13 years ago, I tried to show military appreciation to my family who had long given up on quality time versus a military career. I went home to the land of rain, amazing mountains, and my family for my final promotion. They witnessed the pinning on of those lieutenant bars back in 1993 and then the bright silver oak leaf insignia. A full circle of commitment by families who serve our country not by choice but by commitment to those they love.

3 years ago, I retired.

Our journey has been filled with a parents’ sustainable love through everything my military career could put a family through. Nearly thirty years of what I would call “Adventures”, my mom would probably call mortifyingly scary. All the pride they felt as they told everyone of a daughter who is in the army who has trucks and commands Soldiers. At the same time, I was jet-setting from deployment to deployment and traveling the world. Parents sometimes are given the best gift the army can give: A child who rarely comes home outside of holidays and special events.

At the end of our time together on the road, the only thing missing was a stop at a local garage sale and finding the deal of the century on those crocheted doily things and cheap mason jars. I am not sure that during the twelve hours of time spent together that I had the proper message. The message that every family longs to understand… How does my loved one join the military and spend most of their adult life chasing dreams to make a difference in foreign lands and protecting those who are less fortunate?

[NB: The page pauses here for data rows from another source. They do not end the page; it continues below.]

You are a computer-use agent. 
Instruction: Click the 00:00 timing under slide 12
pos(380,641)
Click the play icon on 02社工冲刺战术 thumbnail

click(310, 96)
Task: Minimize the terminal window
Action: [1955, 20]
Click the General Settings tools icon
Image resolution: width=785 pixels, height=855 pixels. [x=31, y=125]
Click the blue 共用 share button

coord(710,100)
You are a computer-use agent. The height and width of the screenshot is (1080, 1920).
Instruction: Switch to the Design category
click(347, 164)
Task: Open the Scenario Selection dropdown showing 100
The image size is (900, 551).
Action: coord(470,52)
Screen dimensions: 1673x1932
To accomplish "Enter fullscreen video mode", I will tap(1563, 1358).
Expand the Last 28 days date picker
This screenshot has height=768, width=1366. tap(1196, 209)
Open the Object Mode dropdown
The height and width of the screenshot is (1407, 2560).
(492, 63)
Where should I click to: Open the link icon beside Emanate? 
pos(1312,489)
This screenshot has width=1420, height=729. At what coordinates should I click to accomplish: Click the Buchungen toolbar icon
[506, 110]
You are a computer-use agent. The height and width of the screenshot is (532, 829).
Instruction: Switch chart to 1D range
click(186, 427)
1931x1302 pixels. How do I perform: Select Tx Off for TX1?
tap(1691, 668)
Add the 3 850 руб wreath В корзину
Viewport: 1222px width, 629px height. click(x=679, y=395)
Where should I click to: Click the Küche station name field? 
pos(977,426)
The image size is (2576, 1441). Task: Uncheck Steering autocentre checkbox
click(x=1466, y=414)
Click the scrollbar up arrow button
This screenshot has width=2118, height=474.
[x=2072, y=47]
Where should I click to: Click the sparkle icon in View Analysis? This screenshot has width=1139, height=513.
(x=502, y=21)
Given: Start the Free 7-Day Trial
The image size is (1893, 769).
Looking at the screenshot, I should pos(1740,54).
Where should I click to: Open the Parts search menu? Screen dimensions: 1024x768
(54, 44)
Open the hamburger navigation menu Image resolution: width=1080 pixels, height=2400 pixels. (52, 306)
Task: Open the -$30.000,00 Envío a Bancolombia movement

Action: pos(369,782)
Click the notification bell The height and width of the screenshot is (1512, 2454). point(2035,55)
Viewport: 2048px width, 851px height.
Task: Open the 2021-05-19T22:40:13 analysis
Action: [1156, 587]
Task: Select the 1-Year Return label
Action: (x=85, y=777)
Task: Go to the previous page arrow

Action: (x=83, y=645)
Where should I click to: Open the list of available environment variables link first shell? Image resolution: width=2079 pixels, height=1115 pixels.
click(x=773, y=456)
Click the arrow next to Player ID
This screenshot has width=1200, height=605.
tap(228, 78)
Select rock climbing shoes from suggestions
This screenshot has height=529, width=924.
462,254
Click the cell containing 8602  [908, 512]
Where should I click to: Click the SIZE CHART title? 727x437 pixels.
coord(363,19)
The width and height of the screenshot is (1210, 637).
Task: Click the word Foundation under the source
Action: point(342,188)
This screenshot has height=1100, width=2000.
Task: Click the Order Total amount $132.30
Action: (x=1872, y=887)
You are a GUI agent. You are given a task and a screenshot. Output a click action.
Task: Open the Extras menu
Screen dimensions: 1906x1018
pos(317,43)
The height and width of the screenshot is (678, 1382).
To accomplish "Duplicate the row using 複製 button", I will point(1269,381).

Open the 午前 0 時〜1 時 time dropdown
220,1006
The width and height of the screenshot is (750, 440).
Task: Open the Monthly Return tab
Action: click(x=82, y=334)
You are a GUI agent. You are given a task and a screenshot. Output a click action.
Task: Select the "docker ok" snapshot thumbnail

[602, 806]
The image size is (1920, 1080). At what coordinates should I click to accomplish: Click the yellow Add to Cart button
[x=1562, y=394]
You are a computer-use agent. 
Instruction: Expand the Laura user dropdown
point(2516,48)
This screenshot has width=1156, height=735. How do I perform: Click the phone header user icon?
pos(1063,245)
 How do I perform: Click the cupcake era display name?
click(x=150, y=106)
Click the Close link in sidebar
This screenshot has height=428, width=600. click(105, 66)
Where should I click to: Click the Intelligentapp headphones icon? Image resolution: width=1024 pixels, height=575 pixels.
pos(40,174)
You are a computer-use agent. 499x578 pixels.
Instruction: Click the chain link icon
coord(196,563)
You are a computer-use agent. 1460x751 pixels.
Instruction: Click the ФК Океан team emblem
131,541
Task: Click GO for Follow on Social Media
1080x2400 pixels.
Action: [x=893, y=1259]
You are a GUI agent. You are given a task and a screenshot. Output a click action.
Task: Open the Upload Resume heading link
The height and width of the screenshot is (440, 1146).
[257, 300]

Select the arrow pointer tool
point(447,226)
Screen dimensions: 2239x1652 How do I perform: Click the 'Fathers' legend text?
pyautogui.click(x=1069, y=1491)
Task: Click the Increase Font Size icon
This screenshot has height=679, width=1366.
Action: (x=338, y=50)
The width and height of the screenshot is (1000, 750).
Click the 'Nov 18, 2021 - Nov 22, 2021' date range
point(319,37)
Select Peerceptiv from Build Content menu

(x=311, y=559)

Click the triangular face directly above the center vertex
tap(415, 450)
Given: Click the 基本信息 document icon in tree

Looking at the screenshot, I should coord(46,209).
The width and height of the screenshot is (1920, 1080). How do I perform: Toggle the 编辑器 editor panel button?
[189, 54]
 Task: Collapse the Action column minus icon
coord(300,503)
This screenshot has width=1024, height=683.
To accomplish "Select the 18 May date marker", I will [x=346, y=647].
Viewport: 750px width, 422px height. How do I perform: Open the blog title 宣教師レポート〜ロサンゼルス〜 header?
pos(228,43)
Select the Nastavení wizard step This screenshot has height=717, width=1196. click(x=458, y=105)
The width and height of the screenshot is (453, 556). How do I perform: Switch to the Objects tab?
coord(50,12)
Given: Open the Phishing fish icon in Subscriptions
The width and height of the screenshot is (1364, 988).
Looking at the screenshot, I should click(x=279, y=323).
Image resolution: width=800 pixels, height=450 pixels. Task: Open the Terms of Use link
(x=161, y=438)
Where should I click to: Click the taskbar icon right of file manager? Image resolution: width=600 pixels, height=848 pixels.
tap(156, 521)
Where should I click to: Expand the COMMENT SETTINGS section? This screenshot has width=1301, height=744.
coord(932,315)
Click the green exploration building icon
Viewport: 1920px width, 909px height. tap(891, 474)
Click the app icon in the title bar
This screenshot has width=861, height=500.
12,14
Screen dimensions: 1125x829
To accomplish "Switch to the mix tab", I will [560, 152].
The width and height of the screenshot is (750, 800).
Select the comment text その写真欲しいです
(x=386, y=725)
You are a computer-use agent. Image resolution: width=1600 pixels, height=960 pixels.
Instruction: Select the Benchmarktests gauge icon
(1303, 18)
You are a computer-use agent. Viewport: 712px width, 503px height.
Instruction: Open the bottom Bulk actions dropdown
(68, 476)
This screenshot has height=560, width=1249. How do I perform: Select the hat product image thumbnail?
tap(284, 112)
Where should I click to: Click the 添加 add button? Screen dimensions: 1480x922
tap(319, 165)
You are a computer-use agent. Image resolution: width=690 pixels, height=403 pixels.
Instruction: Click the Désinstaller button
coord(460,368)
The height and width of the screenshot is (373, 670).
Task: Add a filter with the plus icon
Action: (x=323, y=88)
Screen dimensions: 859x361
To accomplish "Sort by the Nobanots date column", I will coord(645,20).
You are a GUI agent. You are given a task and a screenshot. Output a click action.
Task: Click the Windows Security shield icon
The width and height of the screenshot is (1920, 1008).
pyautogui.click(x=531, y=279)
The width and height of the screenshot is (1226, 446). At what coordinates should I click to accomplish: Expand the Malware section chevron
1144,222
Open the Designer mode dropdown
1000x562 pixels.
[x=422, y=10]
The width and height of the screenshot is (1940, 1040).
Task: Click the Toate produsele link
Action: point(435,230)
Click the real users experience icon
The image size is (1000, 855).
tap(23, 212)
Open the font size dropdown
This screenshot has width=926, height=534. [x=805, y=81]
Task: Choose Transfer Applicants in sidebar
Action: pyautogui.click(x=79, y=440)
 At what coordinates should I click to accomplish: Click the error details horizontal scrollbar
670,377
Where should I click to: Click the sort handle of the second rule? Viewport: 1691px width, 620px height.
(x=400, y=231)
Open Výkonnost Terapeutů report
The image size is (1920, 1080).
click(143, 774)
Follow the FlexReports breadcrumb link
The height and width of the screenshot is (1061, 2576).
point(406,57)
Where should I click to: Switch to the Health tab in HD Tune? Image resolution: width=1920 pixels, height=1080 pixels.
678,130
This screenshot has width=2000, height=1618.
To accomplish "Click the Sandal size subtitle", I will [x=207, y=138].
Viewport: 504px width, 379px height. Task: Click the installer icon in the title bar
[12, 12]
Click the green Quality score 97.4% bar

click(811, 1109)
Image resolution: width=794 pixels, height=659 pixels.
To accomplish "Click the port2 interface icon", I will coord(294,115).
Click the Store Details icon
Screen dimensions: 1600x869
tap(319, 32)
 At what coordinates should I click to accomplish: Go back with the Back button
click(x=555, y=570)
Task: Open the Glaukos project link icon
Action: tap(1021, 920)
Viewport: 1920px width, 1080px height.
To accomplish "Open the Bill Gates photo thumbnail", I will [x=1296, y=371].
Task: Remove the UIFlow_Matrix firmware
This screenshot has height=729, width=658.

It is because of the silent love of a family. Message for delivery - - - Thanks for the Roadtrip Mom! Bumpy roads, corners that were hard to navigate and surprises that a family reacts and adjusts to. Families support not only a child, but a Country. Thank you!

My mom thought it a piece of great luck that we found a fruit stand just a few miles from her house. We bought Huckleberry shakes and Rainier Cherries. We savored that shake and ate those cherries right there in the parking lot. Giggling and spitting the seeds out the window, just as we have been doing for 50 years.